→ **Exercise prompt**: Pull out each line below that contains the word "what", and match its case exactly.

— Start Raw data —

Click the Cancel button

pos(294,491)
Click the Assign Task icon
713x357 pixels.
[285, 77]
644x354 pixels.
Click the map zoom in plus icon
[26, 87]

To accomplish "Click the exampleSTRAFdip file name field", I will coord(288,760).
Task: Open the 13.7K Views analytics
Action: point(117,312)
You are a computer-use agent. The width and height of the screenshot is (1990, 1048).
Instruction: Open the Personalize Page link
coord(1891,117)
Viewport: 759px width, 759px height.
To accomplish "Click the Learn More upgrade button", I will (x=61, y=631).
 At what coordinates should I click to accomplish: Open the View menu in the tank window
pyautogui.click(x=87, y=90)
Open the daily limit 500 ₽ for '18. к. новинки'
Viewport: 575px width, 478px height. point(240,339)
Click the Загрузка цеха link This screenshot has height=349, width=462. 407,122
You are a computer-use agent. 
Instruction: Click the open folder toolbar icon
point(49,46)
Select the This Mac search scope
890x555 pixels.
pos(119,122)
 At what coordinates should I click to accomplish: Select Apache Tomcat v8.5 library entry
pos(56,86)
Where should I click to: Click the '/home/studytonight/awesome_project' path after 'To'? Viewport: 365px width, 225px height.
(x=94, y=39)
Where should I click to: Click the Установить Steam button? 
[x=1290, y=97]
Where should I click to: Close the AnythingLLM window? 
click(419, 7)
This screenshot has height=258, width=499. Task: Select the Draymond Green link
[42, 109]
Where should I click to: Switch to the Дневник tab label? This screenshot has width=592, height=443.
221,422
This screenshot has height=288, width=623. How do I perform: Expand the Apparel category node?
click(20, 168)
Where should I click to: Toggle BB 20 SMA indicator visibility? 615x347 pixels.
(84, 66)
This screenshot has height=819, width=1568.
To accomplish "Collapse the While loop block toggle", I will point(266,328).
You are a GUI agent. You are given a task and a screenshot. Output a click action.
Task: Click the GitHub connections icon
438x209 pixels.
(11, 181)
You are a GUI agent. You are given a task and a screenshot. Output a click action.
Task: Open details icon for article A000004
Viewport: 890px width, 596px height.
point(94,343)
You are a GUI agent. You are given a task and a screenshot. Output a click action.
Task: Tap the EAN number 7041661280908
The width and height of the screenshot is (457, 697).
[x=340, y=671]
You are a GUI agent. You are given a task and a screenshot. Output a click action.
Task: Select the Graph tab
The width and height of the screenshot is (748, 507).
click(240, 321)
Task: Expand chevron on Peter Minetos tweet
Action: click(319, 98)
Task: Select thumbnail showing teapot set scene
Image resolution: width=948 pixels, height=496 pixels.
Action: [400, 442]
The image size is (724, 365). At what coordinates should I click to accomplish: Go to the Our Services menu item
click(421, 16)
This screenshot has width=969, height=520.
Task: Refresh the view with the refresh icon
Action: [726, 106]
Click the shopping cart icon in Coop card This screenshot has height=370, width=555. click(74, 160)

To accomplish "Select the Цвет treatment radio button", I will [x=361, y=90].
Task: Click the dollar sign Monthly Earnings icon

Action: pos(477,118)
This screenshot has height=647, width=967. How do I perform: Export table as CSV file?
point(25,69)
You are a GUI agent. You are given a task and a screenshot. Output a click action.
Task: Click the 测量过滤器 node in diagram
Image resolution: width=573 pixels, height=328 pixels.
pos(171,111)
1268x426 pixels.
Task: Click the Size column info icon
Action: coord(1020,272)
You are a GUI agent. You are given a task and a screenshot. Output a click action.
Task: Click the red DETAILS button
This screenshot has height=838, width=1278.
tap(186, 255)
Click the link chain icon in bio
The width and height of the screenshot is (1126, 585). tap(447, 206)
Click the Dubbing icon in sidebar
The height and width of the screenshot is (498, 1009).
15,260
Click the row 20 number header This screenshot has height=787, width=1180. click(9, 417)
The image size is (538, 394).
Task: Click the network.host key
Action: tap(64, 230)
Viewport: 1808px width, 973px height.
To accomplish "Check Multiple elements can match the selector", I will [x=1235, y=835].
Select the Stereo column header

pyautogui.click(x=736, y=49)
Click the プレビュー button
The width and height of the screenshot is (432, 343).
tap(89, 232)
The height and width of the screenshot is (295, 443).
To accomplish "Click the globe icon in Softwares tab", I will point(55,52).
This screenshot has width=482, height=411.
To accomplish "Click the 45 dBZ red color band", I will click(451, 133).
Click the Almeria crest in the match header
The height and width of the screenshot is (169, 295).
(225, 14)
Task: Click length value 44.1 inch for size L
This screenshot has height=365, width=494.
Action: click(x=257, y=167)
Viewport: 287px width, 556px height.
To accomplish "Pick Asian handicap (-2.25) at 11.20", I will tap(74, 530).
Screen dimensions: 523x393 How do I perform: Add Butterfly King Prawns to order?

— End Raw data —

→ **Task solution**:
 At what coordinates should I click to accomplish: Open the View menu in the tank window
 At what coordinates should I click to accomplish: Select Apache Tomcat v8.5 library entry
The image size is (724, 365). At what coordinates should I click to accomplish: Go to the Our Services menu item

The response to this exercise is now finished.